I’ll tell you who: Weird Old Broads.
And I said as much to Mom and her friend Lynn, whose trip this was. “Weird Old Broads,” I said. Looking back, I suppose this could have gone any number of ways. It’s kind of an inflammatory remark. They weren’t really that old and the level of casual misogyny implicit isn’t really characteristic of my thought process. I was having a very bad day. I suppose I could have ended up grounded, but instead they took to the concept immediately. They ran with it. They practically took it on as a mission statement: WOBs.
WOB World, they called it. It’s a perfect catch-all. They get to do whatever they want and offer nothing by way of explanation other than the title. It’s a license for adventure and eccentric behavior. Want to go sing Sacred Harp in Alabama for two weeks? WOB World. Want to host an extraordinarily elaborate Robbie Burns dinner complete with piper and broadswords in the front room while in period dress? WOB World. Want to possess more technological information and gadgetry than the majority of IT professionals and read technical manuals for fun? WOB World.

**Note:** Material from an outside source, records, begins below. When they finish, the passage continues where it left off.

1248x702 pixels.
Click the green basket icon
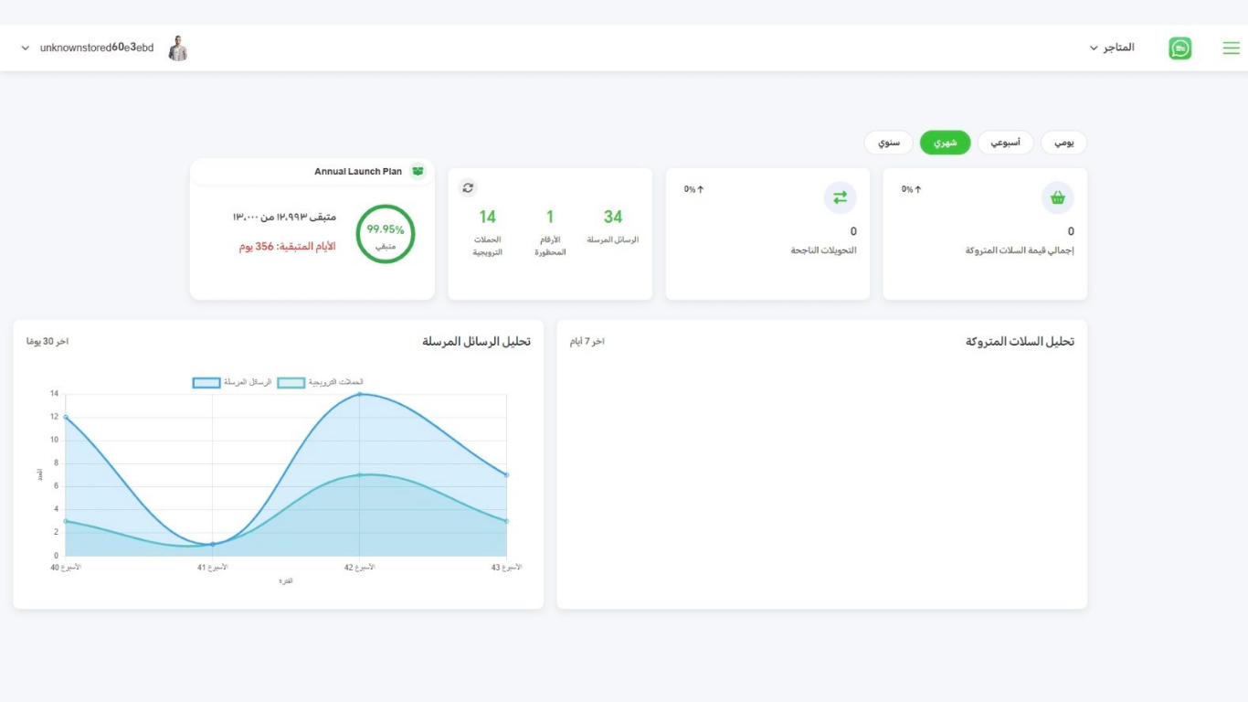pyautogui.click(x=1057, y=197)
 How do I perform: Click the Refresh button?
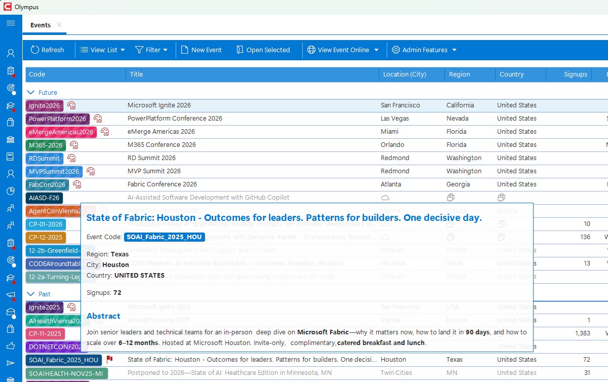pos(47,50)

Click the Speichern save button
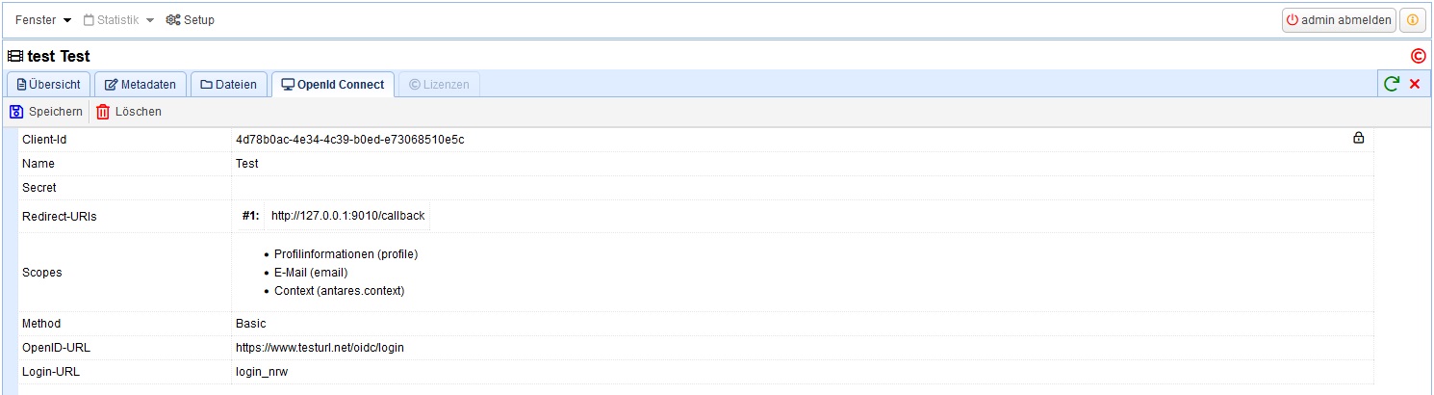[x=46, y=112]
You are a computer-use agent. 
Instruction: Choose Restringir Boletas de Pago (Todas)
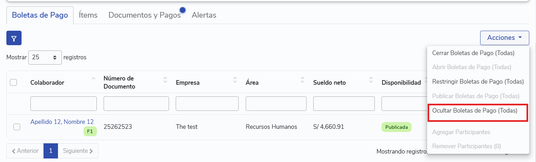478,82
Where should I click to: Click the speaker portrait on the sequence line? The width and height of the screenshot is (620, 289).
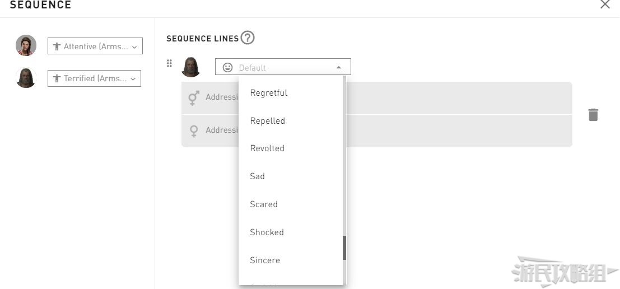(x=190, y=67)
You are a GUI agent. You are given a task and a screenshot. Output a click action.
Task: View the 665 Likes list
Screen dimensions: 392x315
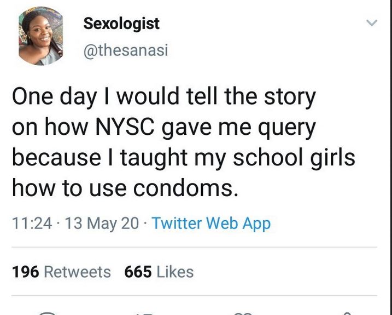coord(159,272)
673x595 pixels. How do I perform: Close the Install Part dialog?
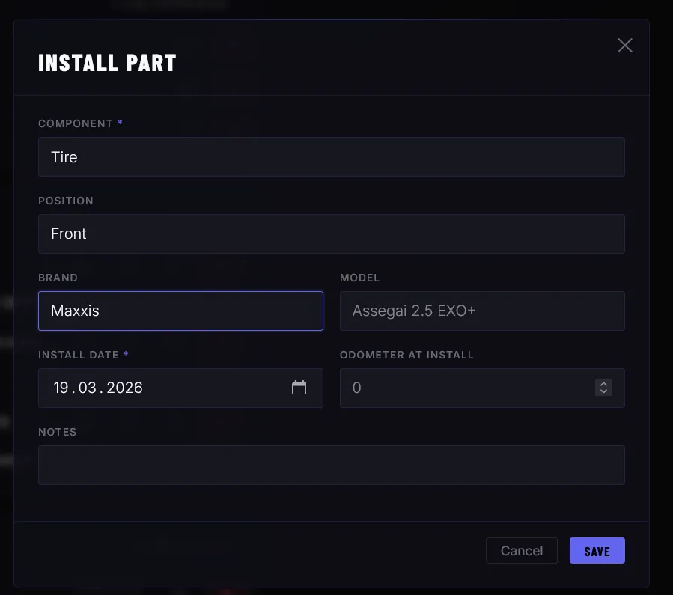click(624, 45)
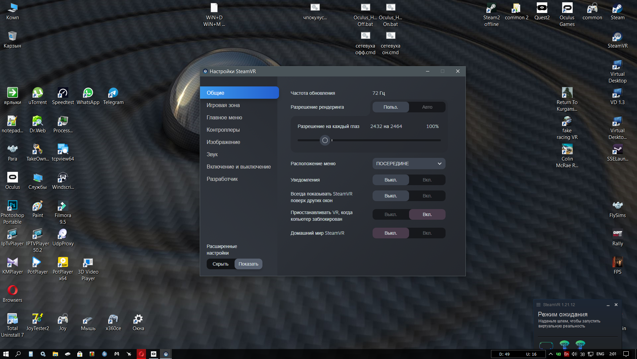Select the Контроллеры settings section
The width and height of the screenshot is (637, 359).
coord(223,130)
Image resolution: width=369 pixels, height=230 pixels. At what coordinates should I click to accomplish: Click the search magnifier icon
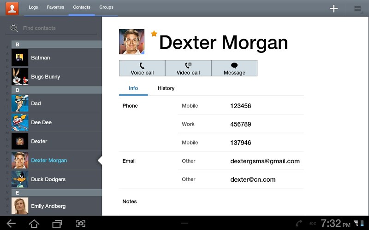(14, 28)
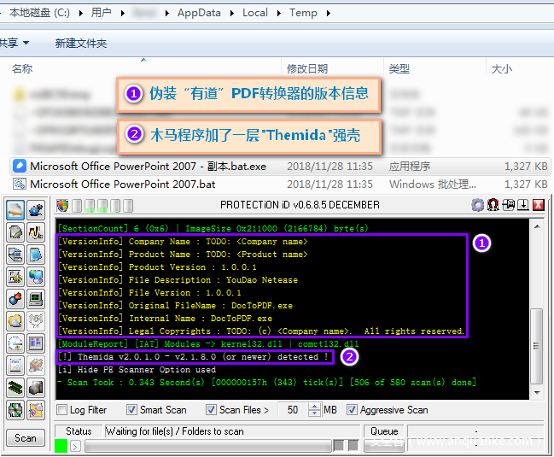Uncheck the Smart Scan option

pyautogui.click(x=132, y=410)
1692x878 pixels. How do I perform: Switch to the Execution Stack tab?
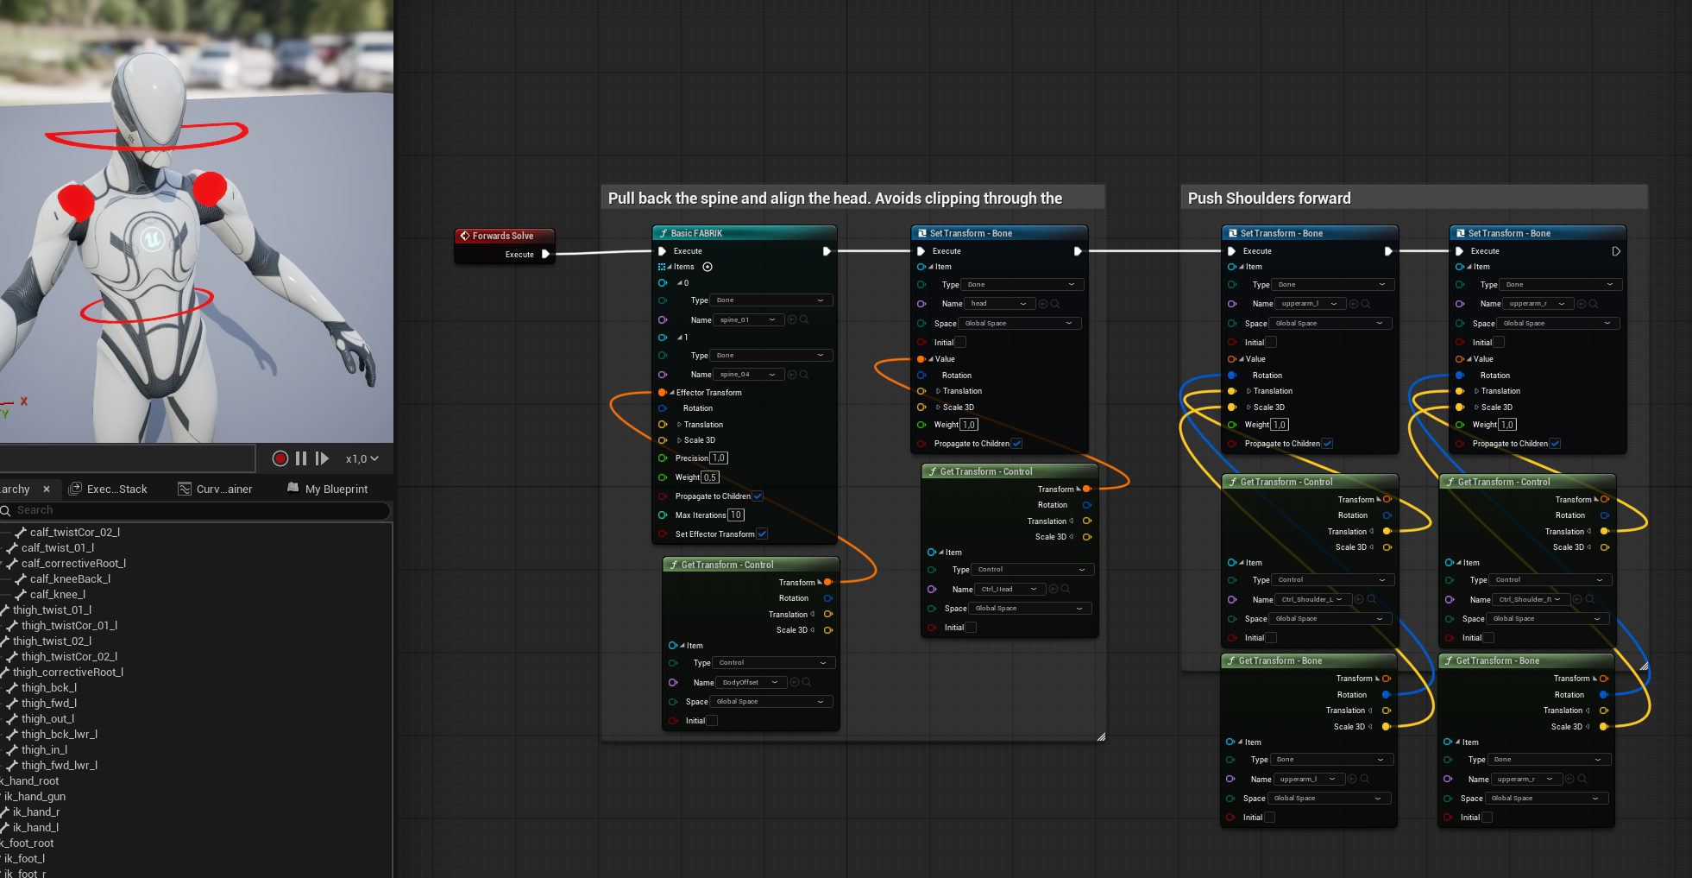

The strangest part of the whole thing is that they’ve discovered craft beer. I shouldn’t make it sound like a recent development. They were brewing Czech Pilsner at a brew your own place in Etobicoke a decade before it was cool. They’re critical of things that they don’t like. Aside from “Beats working for a living” one of the most common things said refers to poorly made lager: “This horse is diabetic and should no longer be worked.” They’re slowly developing a taste for hoppy West Coast IPA’s. Their current favourite beer is Sierra Nevada Torpedo, but they keep a dozen or so varieties around just for kicks. They’re in their early sixties and they’re more adventurous than 95% of Ontario beer drinkers.
They send updates from the road. I’ll get emails from brew pubs all over New York, Pennsylvania, Florida and Maine. I’ll get gloating text messages from brewery tours. One time, they called from a Wegman’s in Syracuse to taunt me about all the things they could buy that aren’t available in Ontario. They listed the available beers! Cruelty! When I went to Mondial, I thought it would be quite clever to reverse the process. After going to Dieu Du Ciel, I went to a nearby Depanneur to buy some things to take them and called to gloat a little bit, as was almost certainly warranted. “That sounds great. I hate you,” they said. “But I’m bringing you things!” I said. I thought we’d have a nice quiet afternoon and everyone would get to try some very nice beers.
What I didn’t know was that by the time I got to the house in Kingston, it had evolved into a dinner party and beer tasting which I was meant to host. Guests were members of the clergy from St. George’s and the bartender from the pub across the road from St. George’s. The menu was already set. I had to come up with beer pairings for the food courses on short notice with what was available. And I was going to have to talk competently about the things that we were drinking. I don’t know about you, but I’m not at my absolute sharpest after four days at a world class beer festival. I spent the early part of the afternoon muttering quietly under my breath and trying to figure out how not to look like a complete mook.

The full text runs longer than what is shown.